Friday, February 16, 2024

Patrick Vollrath | Ketchup Kid / 2013

making a friend

by Douglas Messerli

 

Rob Summerfield and Patrick Vollrath (screenplay), Patrick Vollrath (director) Ketchup Kid / 2013 [20 minutes]

 

The 11-year-old boy, Paul (Finn Bachmann), is known by his friends as “Ketchup Kid” for his love of ketchup sandwiches. But he’s also an outsider in numerous other ways and not happy in school. On this particular day he watches a student he apparently doesn’t know, arrive and refuse

to get out of his father’s car. The child, Aleksander (Matthias Hecht), seems even more troubled by attending school than Paul does.



       Paul is particularly troubled by one bully, Sascha (Max Schachermayer), who has made a cellphone film of him eating his ketchup sandwiches, and the boys fight, with Paul winning the battle. When the teacher arrives, both boys are punished, Sascha insisting that he’s innocent.

       To make matters worse, when Paul goes up to hand in his gradebook, Sascha steals Paul’s ketchup out of his backpack, excuses himself to go the bathroom and pisses into Paul’s ketchup bottle.


      Soon after, Paul himself escapes to the toilet, proceeds to make himself a nice large ketchup sandwich into which he is about to bite as he hears someone in the bathroom whimpering. He stands on the toilet seat and sees Aleksandar in the next stall hunkered down on the floor crying. He also notices that the boy has a knife.

        As Paul returns to the hall he can now hear the boys attacking Aleksandar outside building and observes him trying to run from them. They corner him and throw him into a school dumpster.
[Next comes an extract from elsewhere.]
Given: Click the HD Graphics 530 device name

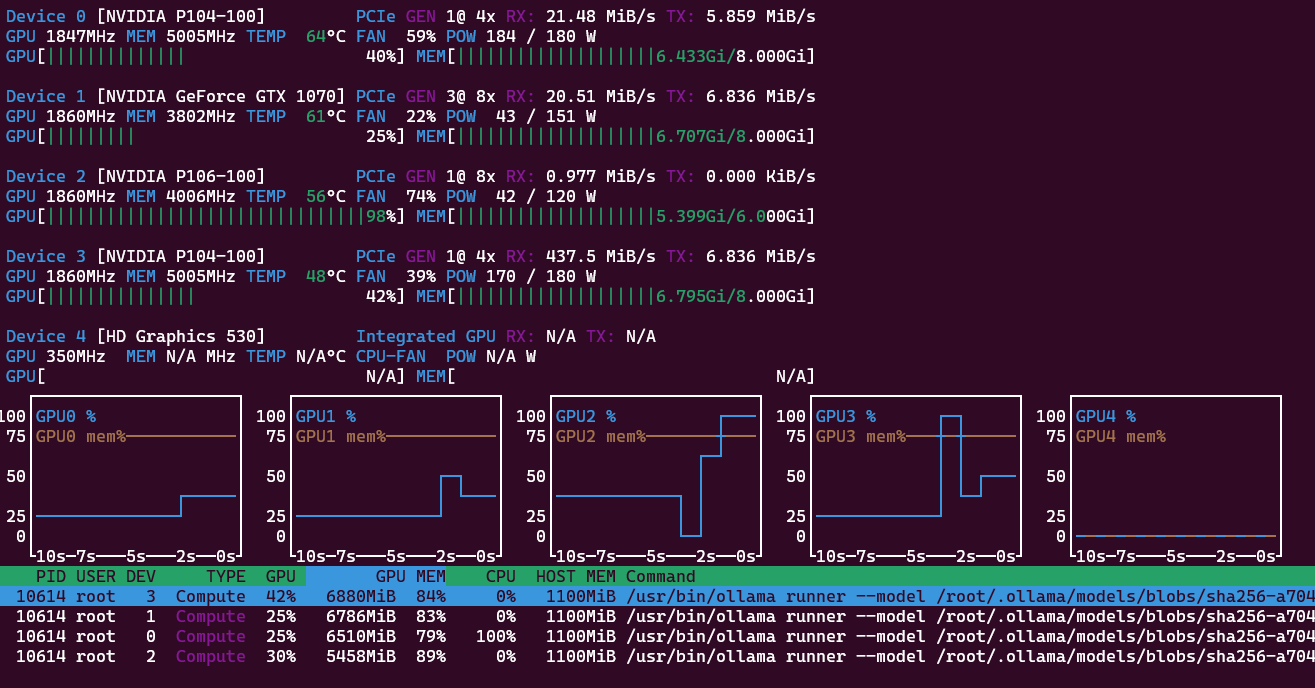Looking at the screenshot, I should [x=180, y=336].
         Finally, Alek escapes and tries to make another run for it, but again they corner and begin beating him for hitting one of the boys with his backpack. Observing the incidents, Paul runs to the spot where they’re beating him. Alek pleads with them, but they attempt to take off his pants. Getting on to the top of slide Paul sprays the tormentors with his ketchup and Alek runs off as the bullies go after Paul.

         When Aleksandar turns back to observe, the boys now have his savior in a stranglehold, he turns back, knife in hand. Holding the open knife out he demands they leave both him and Paul alone, but one boy, Phillipe (Skye MacDonald) continues to move toward him, attempting wrestle the knife out of his hand, it the process getting cut.

         Seeing the boy now on ground crying out, Aleksandar tosses away the knife and runs off. For the first time, the bullies are frightened, startled that one of them has been hurt and shout out that someone should call the hospital. Paul, checking him out, pulls up his shirt to see only a small scratch and accuses him of crying like a baby. Paul then turns and runs after Alek, who by this time has reached the train tracks and is sitting on them as a train moves forward. Paul tries to pull him away without success, trying to explain it was only a little scratch.



         The train has actually been moving slowly and stops before it hits the two boys, the conduction screaming after he will call the police on them as finally they run off together. When they stop, Paul calls his new friend crazy, an idiot. He could have died. And finally, Paul simply says thank you, something which no one has probably to Paul for a long while. 

       They sit together for a short while, before Alek invites him over for dinner; on Fridays they have spaghetti with Bolognese sauce, something Paul admits he hasn’t had for a long while. His father, he explains, always made it with ketchup. And where is his father now? He died the boy responds, making it clear that ketchup isn’t perhaps what Paul wants to dine on, but hasn’t a lot of other choices. We hear nothing about his mother; does she work? Is she attentive to her son? If nothing else, the boys have now each made a new friend.

 

         There is no way to know whether either boy is being bullied because of his suspected sexuality; Paul’s outsiderness seems simply to have to do with his eating habits, as do those of Alex, who is overweight. Yet any gay boy knows what it feels like to be bullied just like these two “queer outsiders” do. And this film by the German filmmaker, who shot the work in Austria and Slovakia, would certainly be of significance for any young boy who might be feeling sexual confusion as well—even if I must admit this is not truly an LGBTQ film.

 

Los Angeles, February 16, 2024

Reprinted from My Queer Cinema blog (February 2024).